The book is not designed to be read in one sitting, nor is it necessarily designed to be read straight through; in fact, the authors are relatively convinced that because individuals are predisposed to enjoy solving some problems over others, it’s entirely likely that on your first reading of the book you’ll skip many of the puzzles and some of the chapters out of initial frustration or difficulty. However, just as an athlete has to work his way up to a particularly difficult exercise or event through practice, it does become easier to return to these challenges as others like it are attempted. After finishing the book, I have delighted in sharing the puzzles with my friends and family, and have returned to some of the harder puzzles several times already; occasionally I’ll peek at the hints or skip straight to the answer of a given puzzle (a technique the puzzlemaster Scott Kim himself advocates and supports in the book), but generally I just keep working those mental-muscles.

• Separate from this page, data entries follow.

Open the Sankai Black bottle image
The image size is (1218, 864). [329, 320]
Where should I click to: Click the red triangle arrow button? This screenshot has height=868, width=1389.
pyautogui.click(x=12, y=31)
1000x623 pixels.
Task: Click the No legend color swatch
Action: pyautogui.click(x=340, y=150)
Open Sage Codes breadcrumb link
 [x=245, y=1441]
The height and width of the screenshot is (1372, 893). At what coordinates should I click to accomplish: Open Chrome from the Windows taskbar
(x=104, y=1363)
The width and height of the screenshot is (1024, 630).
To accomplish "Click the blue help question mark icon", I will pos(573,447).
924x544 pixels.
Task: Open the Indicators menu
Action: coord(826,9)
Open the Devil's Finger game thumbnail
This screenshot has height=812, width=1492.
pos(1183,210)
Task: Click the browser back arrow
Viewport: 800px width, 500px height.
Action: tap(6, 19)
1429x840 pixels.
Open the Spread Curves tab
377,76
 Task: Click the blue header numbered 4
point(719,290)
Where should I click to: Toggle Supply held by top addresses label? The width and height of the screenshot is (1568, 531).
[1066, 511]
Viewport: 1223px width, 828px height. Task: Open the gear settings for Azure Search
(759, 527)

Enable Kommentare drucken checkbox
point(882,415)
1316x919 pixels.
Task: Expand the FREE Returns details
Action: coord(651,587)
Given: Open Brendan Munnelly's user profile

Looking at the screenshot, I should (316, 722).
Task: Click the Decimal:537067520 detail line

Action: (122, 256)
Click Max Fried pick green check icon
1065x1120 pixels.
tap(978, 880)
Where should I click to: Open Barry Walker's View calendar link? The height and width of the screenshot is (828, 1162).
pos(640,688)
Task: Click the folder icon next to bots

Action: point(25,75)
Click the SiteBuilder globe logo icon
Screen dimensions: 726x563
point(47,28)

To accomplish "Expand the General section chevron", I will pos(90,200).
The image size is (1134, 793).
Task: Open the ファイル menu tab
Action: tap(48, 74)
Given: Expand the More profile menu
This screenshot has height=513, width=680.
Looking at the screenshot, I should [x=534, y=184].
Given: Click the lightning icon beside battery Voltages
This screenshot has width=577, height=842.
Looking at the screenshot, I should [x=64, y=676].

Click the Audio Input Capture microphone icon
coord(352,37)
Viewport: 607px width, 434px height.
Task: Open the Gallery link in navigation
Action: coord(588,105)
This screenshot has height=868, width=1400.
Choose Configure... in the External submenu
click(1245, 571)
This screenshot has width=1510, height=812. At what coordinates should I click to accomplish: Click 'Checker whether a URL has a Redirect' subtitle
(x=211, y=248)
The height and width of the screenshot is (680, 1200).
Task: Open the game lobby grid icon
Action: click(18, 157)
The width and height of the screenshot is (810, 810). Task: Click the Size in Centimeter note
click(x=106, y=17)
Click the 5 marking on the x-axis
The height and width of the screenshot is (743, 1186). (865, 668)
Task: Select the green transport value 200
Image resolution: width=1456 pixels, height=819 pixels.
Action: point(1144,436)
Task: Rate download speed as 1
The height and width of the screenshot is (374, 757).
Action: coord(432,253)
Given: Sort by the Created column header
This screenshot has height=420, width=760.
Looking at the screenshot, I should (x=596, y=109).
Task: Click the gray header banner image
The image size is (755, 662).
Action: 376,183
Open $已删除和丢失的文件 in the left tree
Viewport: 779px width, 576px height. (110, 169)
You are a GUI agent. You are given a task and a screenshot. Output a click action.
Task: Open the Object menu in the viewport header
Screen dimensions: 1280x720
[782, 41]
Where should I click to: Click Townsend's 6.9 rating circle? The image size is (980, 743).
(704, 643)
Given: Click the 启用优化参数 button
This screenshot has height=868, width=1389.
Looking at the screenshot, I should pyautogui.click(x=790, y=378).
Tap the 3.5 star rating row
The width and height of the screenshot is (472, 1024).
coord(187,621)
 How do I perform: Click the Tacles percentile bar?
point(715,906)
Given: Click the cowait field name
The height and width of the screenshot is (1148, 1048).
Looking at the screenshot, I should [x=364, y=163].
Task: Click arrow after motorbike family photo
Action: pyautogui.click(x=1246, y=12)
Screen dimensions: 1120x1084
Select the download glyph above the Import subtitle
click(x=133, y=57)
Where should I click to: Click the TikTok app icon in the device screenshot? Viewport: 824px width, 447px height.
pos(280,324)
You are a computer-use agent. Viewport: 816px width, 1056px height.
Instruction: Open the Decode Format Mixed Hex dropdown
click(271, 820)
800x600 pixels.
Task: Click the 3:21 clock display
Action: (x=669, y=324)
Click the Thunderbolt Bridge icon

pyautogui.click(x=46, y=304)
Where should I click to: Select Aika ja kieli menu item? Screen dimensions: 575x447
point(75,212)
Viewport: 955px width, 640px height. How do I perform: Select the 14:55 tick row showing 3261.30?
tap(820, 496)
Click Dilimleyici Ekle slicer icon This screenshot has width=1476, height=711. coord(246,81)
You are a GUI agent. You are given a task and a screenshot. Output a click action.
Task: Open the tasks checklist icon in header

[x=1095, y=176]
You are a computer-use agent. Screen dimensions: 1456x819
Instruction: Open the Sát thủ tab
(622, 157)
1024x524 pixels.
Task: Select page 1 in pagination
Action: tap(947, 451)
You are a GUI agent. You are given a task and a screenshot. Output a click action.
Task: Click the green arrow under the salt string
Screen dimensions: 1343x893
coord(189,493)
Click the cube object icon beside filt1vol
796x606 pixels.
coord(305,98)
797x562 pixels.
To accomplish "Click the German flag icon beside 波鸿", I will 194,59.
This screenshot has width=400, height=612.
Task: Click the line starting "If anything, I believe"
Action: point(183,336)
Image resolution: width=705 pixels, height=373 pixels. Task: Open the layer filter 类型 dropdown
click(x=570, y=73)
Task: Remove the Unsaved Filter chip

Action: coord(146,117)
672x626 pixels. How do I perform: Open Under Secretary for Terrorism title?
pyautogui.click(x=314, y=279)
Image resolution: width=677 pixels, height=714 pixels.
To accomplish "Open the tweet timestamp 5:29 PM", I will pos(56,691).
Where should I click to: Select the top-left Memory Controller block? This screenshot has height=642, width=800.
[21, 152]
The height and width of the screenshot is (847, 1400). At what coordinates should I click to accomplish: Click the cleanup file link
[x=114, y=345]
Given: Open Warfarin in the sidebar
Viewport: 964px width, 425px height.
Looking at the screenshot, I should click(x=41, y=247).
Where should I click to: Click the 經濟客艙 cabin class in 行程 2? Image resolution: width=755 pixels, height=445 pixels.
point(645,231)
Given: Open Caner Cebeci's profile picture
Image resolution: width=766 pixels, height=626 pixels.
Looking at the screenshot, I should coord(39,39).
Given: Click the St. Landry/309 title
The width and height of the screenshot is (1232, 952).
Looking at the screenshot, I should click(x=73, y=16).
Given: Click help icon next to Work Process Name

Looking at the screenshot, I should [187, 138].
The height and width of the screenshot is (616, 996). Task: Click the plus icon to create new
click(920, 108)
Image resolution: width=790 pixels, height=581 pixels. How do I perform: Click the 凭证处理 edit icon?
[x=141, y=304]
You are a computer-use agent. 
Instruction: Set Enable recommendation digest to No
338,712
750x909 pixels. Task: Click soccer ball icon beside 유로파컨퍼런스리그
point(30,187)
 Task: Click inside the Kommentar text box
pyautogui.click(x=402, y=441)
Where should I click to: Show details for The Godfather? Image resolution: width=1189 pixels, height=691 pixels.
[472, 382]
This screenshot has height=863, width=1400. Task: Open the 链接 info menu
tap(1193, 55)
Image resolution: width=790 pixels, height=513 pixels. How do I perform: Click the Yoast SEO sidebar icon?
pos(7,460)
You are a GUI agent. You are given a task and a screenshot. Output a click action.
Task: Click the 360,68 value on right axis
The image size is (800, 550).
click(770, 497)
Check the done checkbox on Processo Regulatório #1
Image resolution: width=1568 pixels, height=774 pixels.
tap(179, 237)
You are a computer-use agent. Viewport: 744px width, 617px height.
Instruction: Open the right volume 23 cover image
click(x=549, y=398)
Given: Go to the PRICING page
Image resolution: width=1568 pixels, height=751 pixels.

The book is downright interesting, featuring some of the most fascinating (and brief) discussions of brain wellness set into the sometimes chilling but always bizarre study of the brain. Restak and Kim cull out useless scientific jargon and deliver amazing anecdotes and study summaries about brain science. Educators and scientists will find these authors’ organization and premise to be somewhat similar to Howard Gardner’s theory of multiple intelligences (in fact, I think they may even mention his work once or twice), but I think a direct comparison would belittle the work of the authors and of Gardner–they’re working toward separate (though related) goals.
Anyone interested in learning about the human mind or the science of puzzles should dive into this book without delay. My only major complaint is that the most endearing and rewarding of puzzle types (Creative) is given such short thrift, despite being introduced with a bang in the opening chapters; if these men do compose the sequel they intend, I will be first in line to devour it.